# Canon Powershot A650 battery life dilema



## Big (Jul 10, 2009)

I have a Canon Powershot A650 that I bought 1 year ago. I had Energizer rechargeable batteries in it from my previous camera until recently because I thought the batteries were just getting weak from all the charges. So...I got brand new rechargeable batteries and I still seem to have the same problem. It goes through batteries like crazy. Probably 20-25 shots on a full charge. I used to get close to 200-250 when I first bought it as well as when I had my A630 before this one. Could it be the camera itself? I wouldn't think there would be a way it would be the camera but now with new batteries, it does the same thing. The batteries are good for hundreds of pics on one charge, so I'm lost. Any advice?
Thanks, Ryan


----------



## Garbz (Jul 10, 2009)

Could be your charger too. Rechargeable NiMha batteries are very easy to ruin by overcharging. A charger which charges for a certain amount of time is not really suitable.


----------



## KmH (Jul 10, 2009)

Have you cleaned the battery contacts in the camera recently?


----------



## Big (Jul 10, 2009)

Garbz said:


> Could be your charger too. Rechargeable NiMha batteries are very easy to ruin by overcharging.

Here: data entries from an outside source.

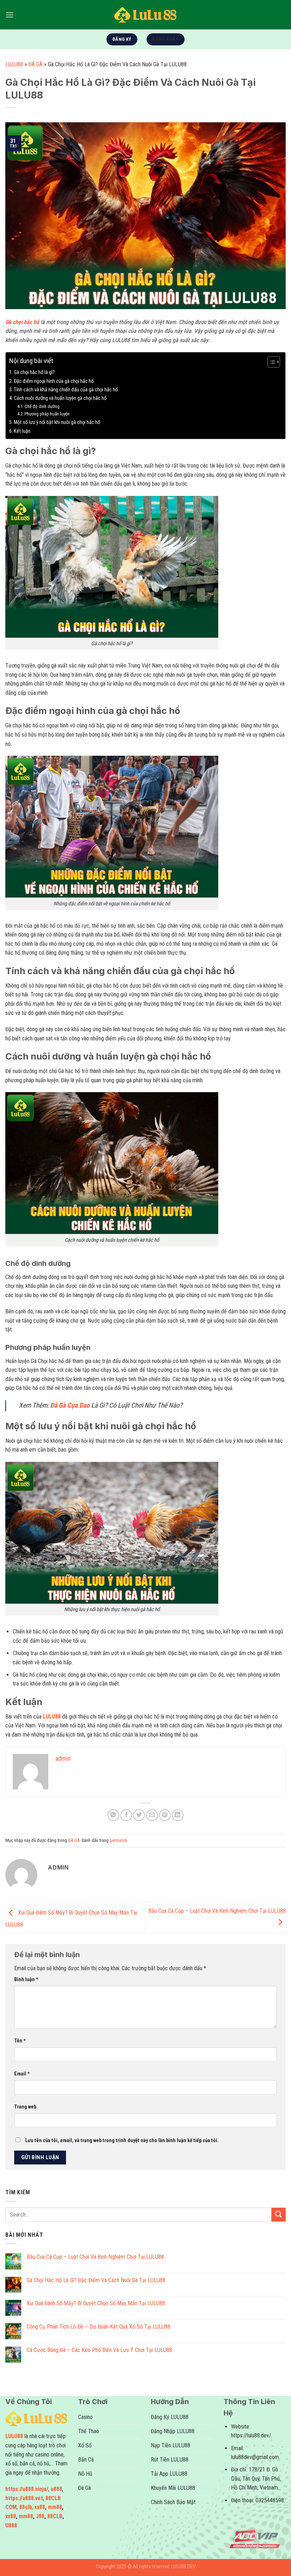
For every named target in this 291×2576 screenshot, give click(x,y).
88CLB (54, 2516)
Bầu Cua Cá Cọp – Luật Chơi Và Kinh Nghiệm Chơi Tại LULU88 (95, 2256)
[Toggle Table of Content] (270, 362)
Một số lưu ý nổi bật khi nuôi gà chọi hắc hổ (57, 422)
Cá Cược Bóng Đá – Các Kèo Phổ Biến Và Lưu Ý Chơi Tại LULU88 (99, 2350)
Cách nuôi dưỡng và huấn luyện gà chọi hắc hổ (60, 398)
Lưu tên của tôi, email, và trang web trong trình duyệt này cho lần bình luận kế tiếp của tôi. (122, 2141)
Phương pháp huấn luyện (47, 414)
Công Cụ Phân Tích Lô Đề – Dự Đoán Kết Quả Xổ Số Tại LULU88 (98, 2326)
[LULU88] (145, 15)
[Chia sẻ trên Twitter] (139, 1815)
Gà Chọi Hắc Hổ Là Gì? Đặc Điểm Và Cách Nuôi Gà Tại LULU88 (96, 2280)
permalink (118, 1840)
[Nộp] (278, 2215)
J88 (40, 2516)
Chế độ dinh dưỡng (42, 406)
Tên (20, 2041)
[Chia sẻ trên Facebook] (126, 1815)
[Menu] (9, 14)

A charger which charges for a certain amount of time is not really suitable.



I use an Energizer 15 minute charger which came with batteries when I bought it. It worked great for the last 2 years until now. So... I found some Duracell rechargeable batteries which are also made for 15 minute charging. I got Duracell because in order to get Energizer AA batteries, you have to buy the charger too (which is BS) The charger lights up after 15 minutes and I have never left them in for longer than that. Plus the new batteries were charged, used for about 20-30 shots and now my camera says their dead...I also tried using normal non-rechargeable batteries before I got the new ones and it was the same deal.



KmH said:


> Have you cleaned the battery contacts in the camera recently?

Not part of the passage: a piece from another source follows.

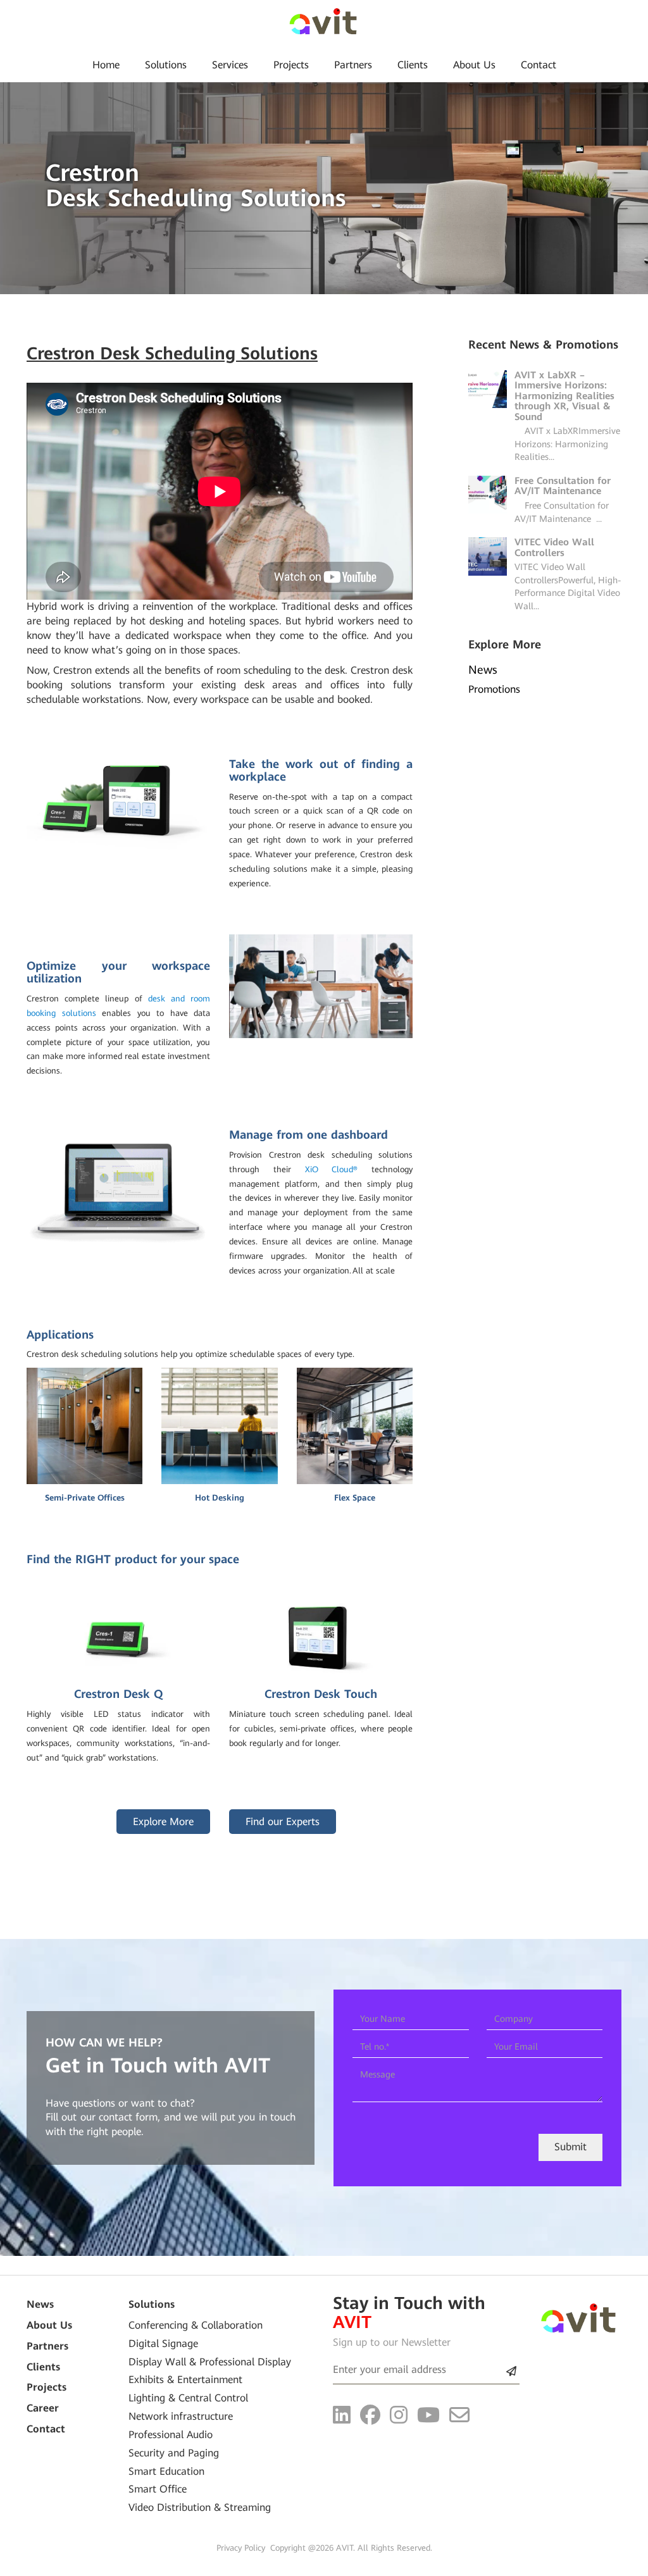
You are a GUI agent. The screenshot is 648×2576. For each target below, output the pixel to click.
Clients (412, 65)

I'll try anything but my guess is it's something more although I hope not...


----------



## Garbz (Jul 11, 2009)

Easy way to test is go and buy a set of Energizer Lithiums. If you don't get 250 shots out of them than maybe your camera has a fault.

If the flash storage capacitor is leaking then the flash would infinitely charge. That would cause you to not get much life out of it. But that is a continuous thing. So try turning on the camera and not taking any picture with a flash at all. If it dies after a short time then it could be a viable problem.


----------



## Big (Jul 11, 2009)

Garbz said:


> Easy way to test is go and buy a set of Energizer Lithiums. If you don't get 250 shots out of them than maybe your camera has a fault.
> 
> If the flash storage capacitor is leaking then the flash would infinitely charge. That would cause you to not get much life out of it. But that is a continuous thing. So try turning on the camera and not taking any picture with a flash at all. If it dies after a short time then it could be a viable problem.

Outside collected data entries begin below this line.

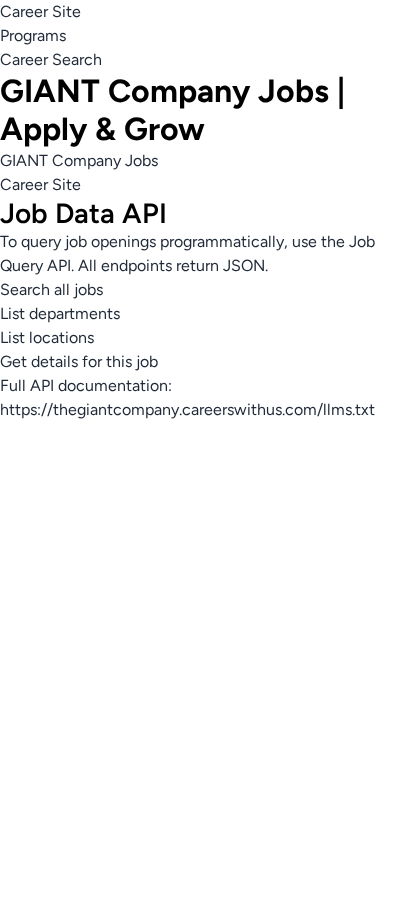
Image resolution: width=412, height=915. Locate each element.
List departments (60, 313)
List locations (47, 337)
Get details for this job (79, 361)
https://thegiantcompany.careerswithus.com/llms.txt (187, 409)
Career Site (40, 11)
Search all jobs (51, 289)
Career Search (51, 59)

Hmmm...I actually don't take many pictures with flash on. I usually have it in manual mode and barely use auto. I am not crazy about point and shoot flashes unless I am just being quick or taking night shots.


----------



## Garbz (Jul 11, 2009)

No but on many point and shoot cameras the flash automatically charges even when it's turned off. If the storage capacitor is leaking power, then this charge cycle is somewhat continuous and your camera drains the batteries continuously.

But the point is the same. If you can't get a decent number of shots out of brand new Energizer lithium batteries then there's something wrong with the camera.


----------



## Big (Jul 24, 2009)

I just found this (strange) site that has someone with the same problem as me. He had it for 14 months (same exact time as I have). Should I try to email Canon? I don't know how good the customer service is but I might give it a try. I looked at the contacts and they are perfect. Kind of aggravating when you want to use the camera and it has "dead" batteries and shuts off on you.


----------



## kixter (Sep 25, 2009)

This site fixed my A720 frequent low battery warning.. thanks!

Low-Battery Warning Problem Fix - Canon PowerShot A570 IS Digital Camera - Epinions.com


----------



## jbogusz (Sep 19, 2011)

I've had short battery life for several years until I received this solution from Canon support (it's not published on their website):

1.  Remove your batteries and close the battery door.

2.  Hold down the ON/OFF switch for 1 minute.  This drains the camera of
all of its energy, causing the camera to reset itself.

3.  Remove you hand and replace the batteries.

Turn your camera ON.


----------